[Records from a data collection]

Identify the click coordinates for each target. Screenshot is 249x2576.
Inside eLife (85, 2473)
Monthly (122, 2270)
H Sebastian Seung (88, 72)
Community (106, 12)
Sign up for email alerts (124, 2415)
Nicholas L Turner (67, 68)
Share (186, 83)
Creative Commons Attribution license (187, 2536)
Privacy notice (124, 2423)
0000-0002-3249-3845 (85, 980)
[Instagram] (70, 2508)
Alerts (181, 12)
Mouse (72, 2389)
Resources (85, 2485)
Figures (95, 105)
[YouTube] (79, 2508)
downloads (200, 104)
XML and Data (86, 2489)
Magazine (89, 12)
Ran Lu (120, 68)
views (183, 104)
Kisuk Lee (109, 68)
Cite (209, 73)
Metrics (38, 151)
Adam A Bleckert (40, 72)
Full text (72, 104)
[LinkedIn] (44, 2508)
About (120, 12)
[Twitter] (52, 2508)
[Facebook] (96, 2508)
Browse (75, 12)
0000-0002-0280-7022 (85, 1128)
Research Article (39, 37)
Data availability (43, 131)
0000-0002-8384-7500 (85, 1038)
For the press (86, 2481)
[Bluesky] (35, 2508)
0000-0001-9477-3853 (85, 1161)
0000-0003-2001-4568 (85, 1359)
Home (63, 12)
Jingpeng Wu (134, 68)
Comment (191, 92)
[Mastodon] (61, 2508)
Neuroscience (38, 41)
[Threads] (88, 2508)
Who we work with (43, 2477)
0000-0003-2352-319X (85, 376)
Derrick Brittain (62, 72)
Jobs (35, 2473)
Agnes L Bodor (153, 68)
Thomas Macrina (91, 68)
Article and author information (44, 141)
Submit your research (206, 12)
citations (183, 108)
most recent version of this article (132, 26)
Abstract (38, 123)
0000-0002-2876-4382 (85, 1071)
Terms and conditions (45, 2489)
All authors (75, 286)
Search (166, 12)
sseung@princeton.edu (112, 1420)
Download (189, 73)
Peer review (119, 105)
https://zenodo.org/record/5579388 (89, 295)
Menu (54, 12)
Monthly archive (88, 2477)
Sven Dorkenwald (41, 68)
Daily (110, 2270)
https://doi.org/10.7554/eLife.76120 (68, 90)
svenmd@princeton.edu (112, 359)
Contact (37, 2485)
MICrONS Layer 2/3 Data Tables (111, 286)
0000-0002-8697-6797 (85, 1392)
...
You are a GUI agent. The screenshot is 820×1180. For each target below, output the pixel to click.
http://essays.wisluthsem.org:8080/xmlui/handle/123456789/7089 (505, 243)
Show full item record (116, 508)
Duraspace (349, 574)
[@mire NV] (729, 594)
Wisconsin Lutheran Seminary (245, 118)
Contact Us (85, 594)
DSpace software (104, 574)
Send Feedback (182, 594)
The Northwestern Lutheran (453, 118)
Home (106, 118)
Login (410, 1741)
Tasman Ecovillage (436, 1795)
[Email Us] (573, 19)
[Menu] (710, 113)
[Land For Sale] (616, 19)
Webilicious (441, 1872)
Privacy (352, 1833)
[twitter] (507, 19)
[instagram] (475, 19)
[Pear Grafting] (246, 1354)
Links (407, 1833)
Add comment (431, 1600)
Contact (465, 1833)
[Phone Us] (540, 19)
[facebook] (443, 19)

ACTION ITEM:
What is needed is a verbatim copy of every line in the records above from the one containing "Login (410, 1741)" down to the one containing "Links (407, 1833)", both included, and nothing more.

EXERCISE RESPONSE:
Login (410, 1741)
Tasman Ecovillage (436, 1795)
[Email Us] (573, 19)
[Menu] (710, 113)
[Land For Sale] (616, 19)
Webilicious (441, 1872)
Privacy (352, 1833)
[twitter] (507, 19)
[instagram] (475, 19)
[Pear Grafting] (246, 1354)
Links (407, 1833)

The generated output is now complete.